Le même jugement sembleroit devoir s’étendre sur les ouvrages de peinture : mais comme le luxe donne la qualité d’utiles à bien des objets superflus, & que les tableaux ont l’utilité de meubler des appartemens, on a jugé moins sévèrement les tableaux que les vers. Un poëme médiocre n’a pas l’utilité conventionelle d’être regardé comme un meuble, & ne pare pas un sallon comme un médiocre tableau. Ajoutez que tout homme qui sait un peu sa langue a les premiers élémens de la connoissance des vers, & que peu d’hommes ont les premiers élémens de la connoissance de la peinture. Ainsi, faute de juges, des tableaux médiocres sont mis au nombre des excellens tableaux, & le propriétaire a la satisfaction de les regarder & de les faire regarder à bien d’autres comme des chefs-d’œuvre. Mais comme un livre n’est pas d’un grand prix, que la multiplicité des exemplaires lui ôte le mérite de la rareté, & qu’il a un grand nombre de juges, la vanité de celui qui le possède est plus intéressée à le juger sévèrement qu’à le prôner comme un chef-d’œuvre. Le propriétaire d’un tableau cherche à en relever toutes les beautés véritables ou imaginaires, pour prouver qu’il a un meuble de prix ; le propriétaire d’un livre cherche à en faire remarquer les défauts, pour prouver qu’il est homme d’un goût délicat.

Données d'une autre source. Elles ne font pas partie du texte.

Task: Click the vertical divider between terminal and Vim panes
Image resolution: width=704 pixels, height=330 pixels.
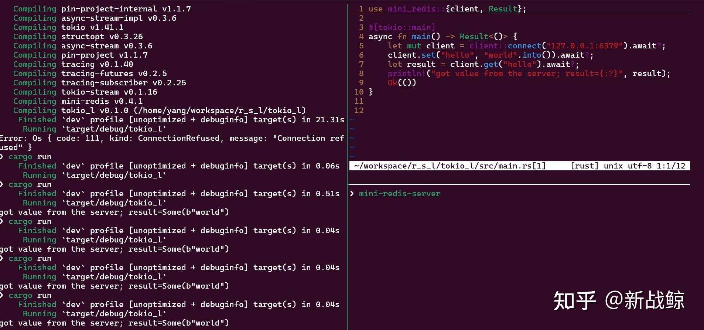Action: 347,222
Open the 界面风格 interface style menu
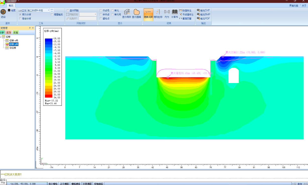Screen dimensions: 308x185 293,5
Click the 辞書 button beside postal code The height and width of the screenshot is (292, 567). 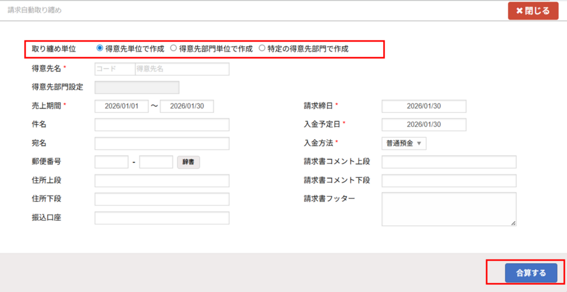click(188, 162)
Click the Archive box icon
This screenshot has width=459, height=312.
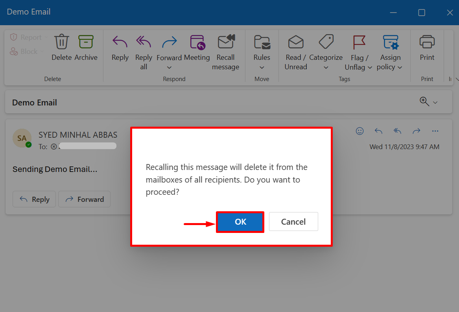click(x=86, y=42)
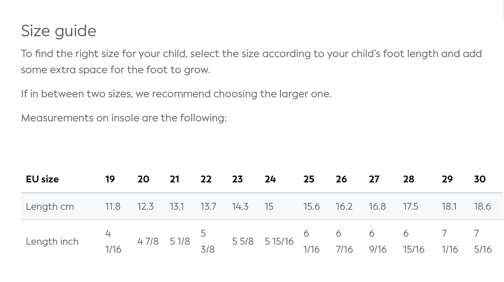504x282 pixels.
Task: Click the 15 cm length cell
Action: (269, 207)
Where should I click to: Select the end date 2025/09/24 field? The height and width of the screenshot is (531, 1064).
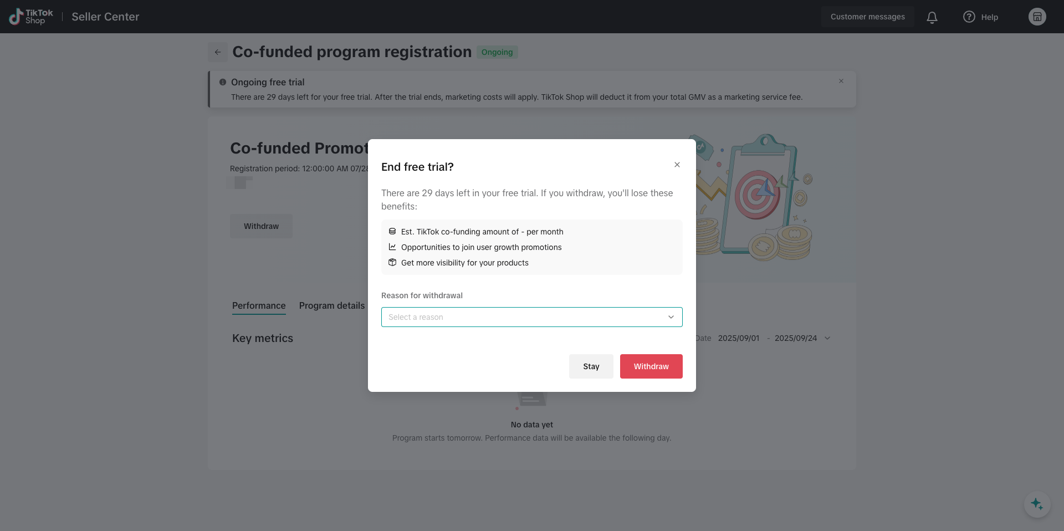click(795, 338)
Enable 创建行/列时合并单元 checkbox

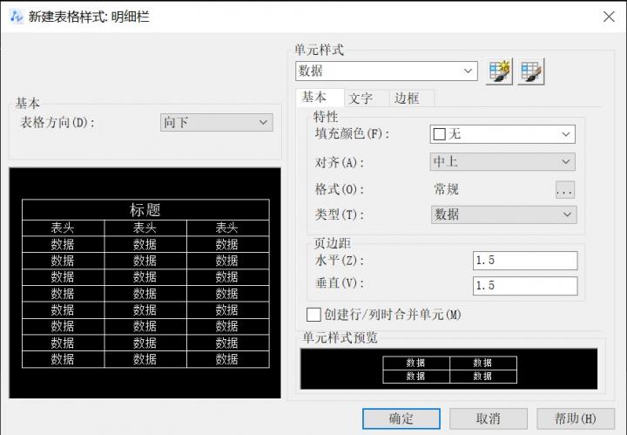point(314,314)
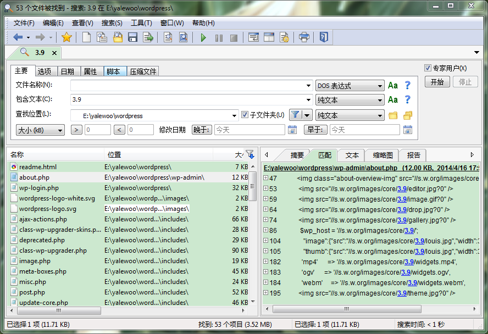
Task: Click the green Start search play icon
Action: [x=203, y=37]
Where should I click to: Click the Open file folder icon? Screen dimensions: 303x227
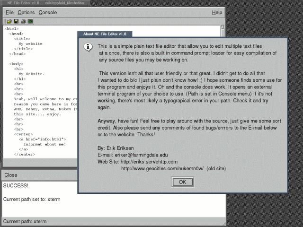[x=9, y=21]
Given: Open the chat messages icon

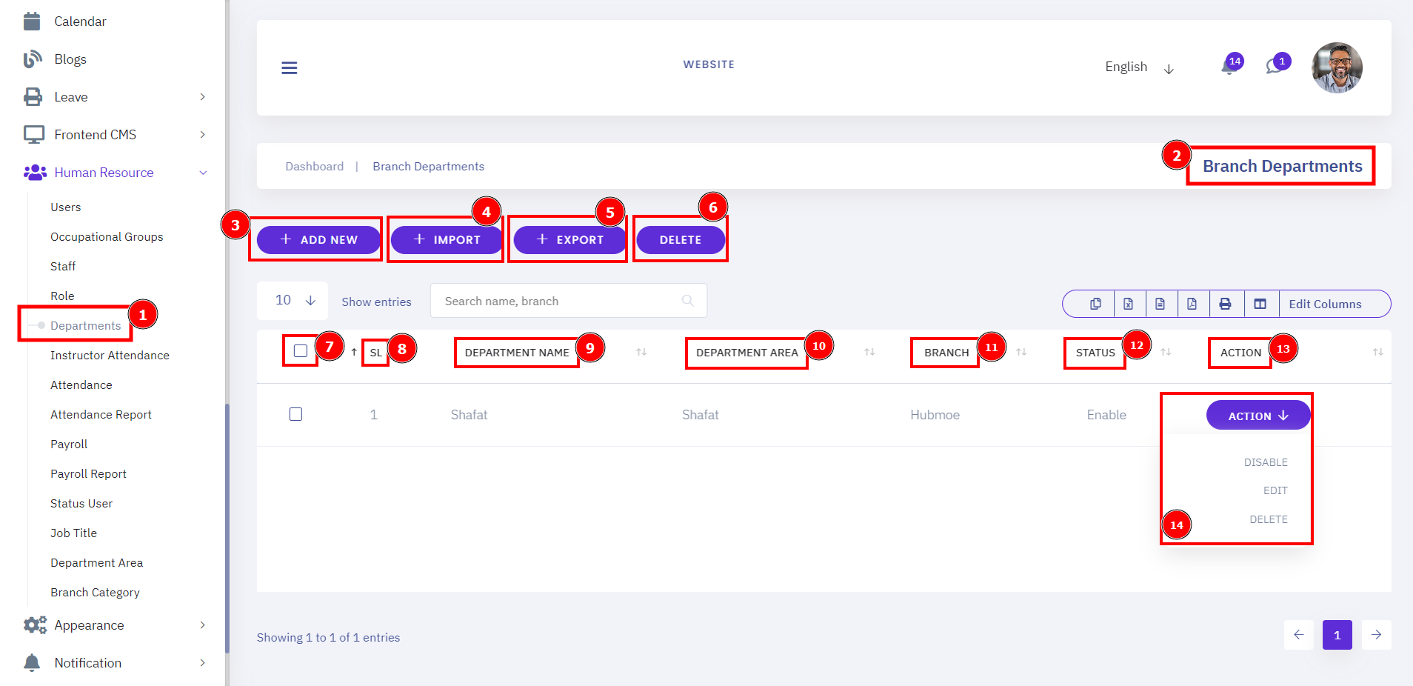Looking at the screenshot, I should pyautogui.click(x=1275, y=65).
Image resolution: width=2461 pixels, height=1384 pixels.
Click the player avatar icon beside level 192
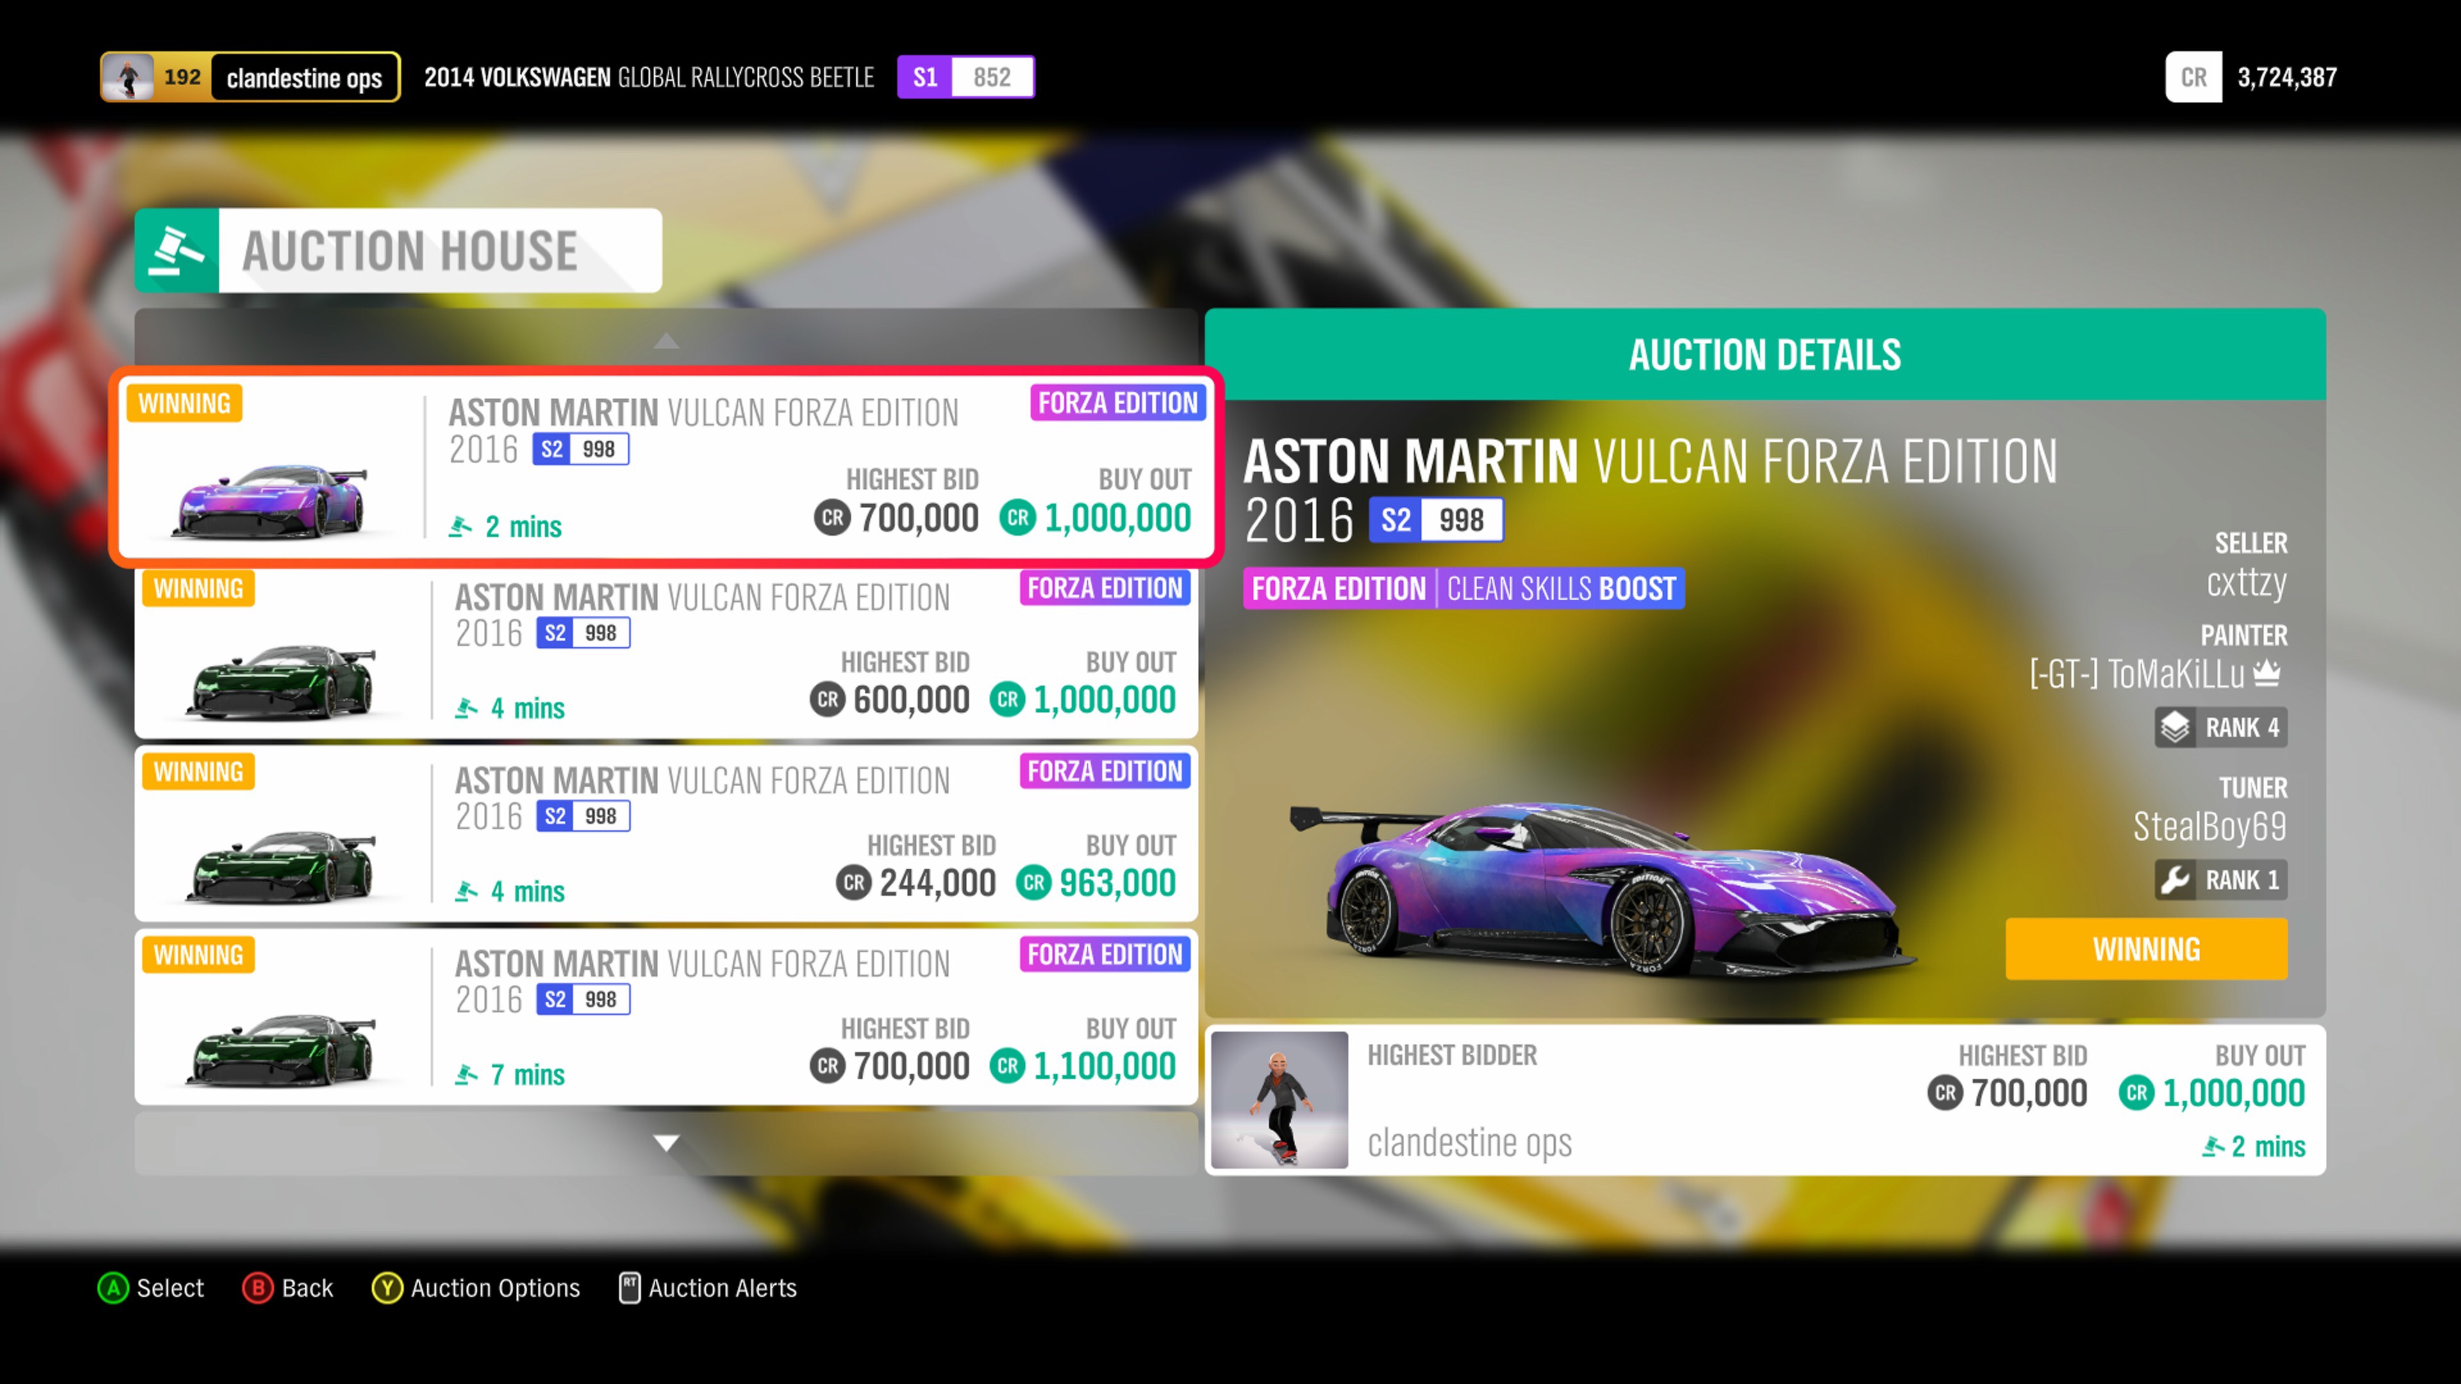128,77
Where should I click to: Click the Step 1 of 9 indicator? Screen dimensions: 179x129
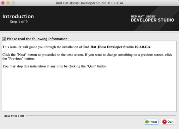pyautogui.click(x=19, y=22)

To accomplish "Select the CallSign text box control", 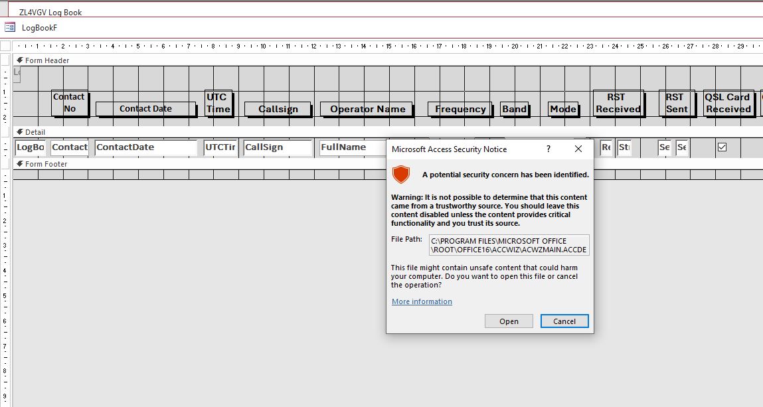I will [277, 147].
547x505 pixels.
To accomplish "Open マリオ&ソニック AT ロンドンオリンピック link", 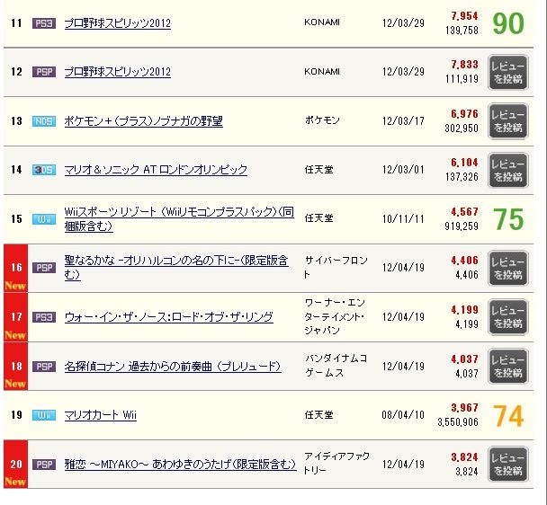I will tap(156, 170).
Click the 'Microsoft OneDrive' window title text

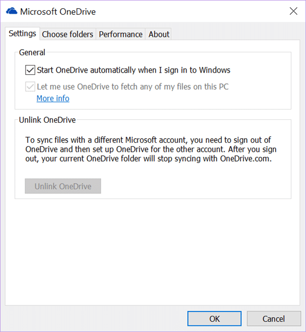point(58,12)
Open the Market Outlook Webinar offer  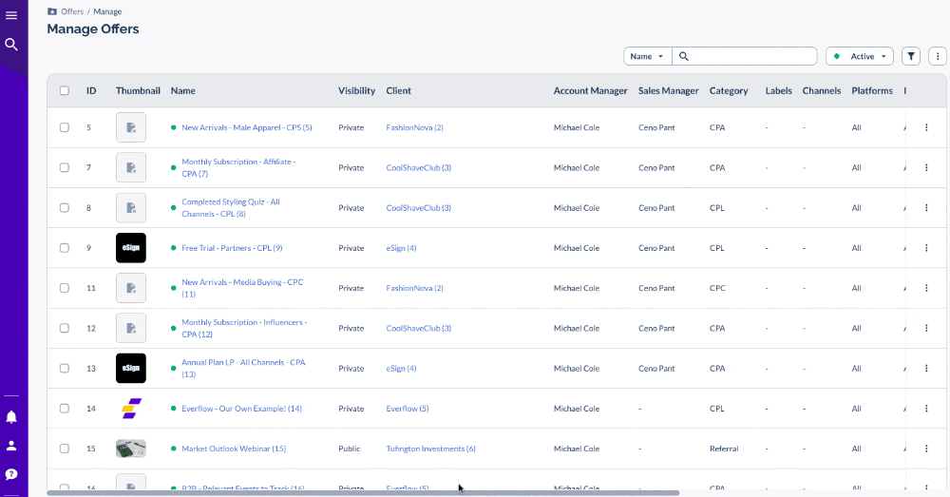point(233,449)
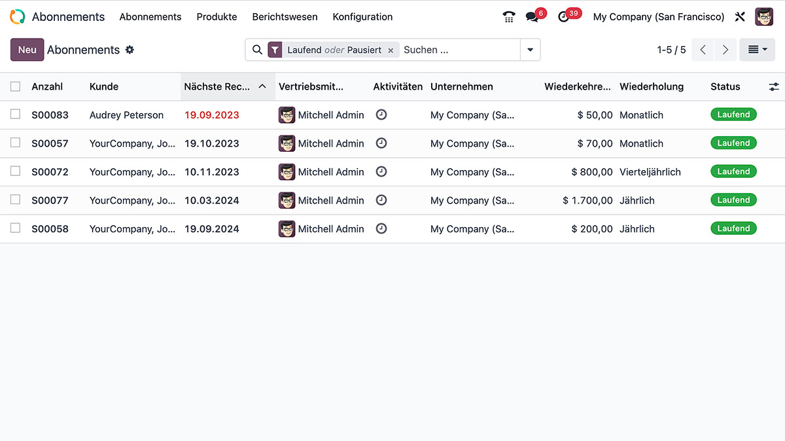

Cependant, si l’on considère le petit nombre de peintres dont les noms sont connus des hommes qui ne font pas en quelque sorte un métier de connoître les noms & la manière de tous les artistes, on avouera qu’il en est de la peinture comme de la poésie, & que, dans ces deux genres de talens, le médiocre ainsi que le pire est consacré à l’obscurité.

Pour décider cette question, c’est la voix publique qu’il faut consulter, & non la voix d’un petit nombre de curieux qui se piquent de connoître, au moins par leurs noms, ou tous les peintres ou tous les poëtes.

Il a paru dans le siècle dernier un grand nombre de peintres d’histoire qui ne manquoient pas de talent. Il n’en est guère que trois dont les noms soient connus aujourd’hui de ce qu’on peut appeller le public a joutez encore à-peu-près le même nombre qui est connu des hommes qui aiment particulièrement les arts : le reste seroit oublié s’il n’y avoit pas des gens qui mettent de l’importance à connoître la nomenclature pittoresque, comme il y en a qui se piquent de posséder la nomenclature bibliographique.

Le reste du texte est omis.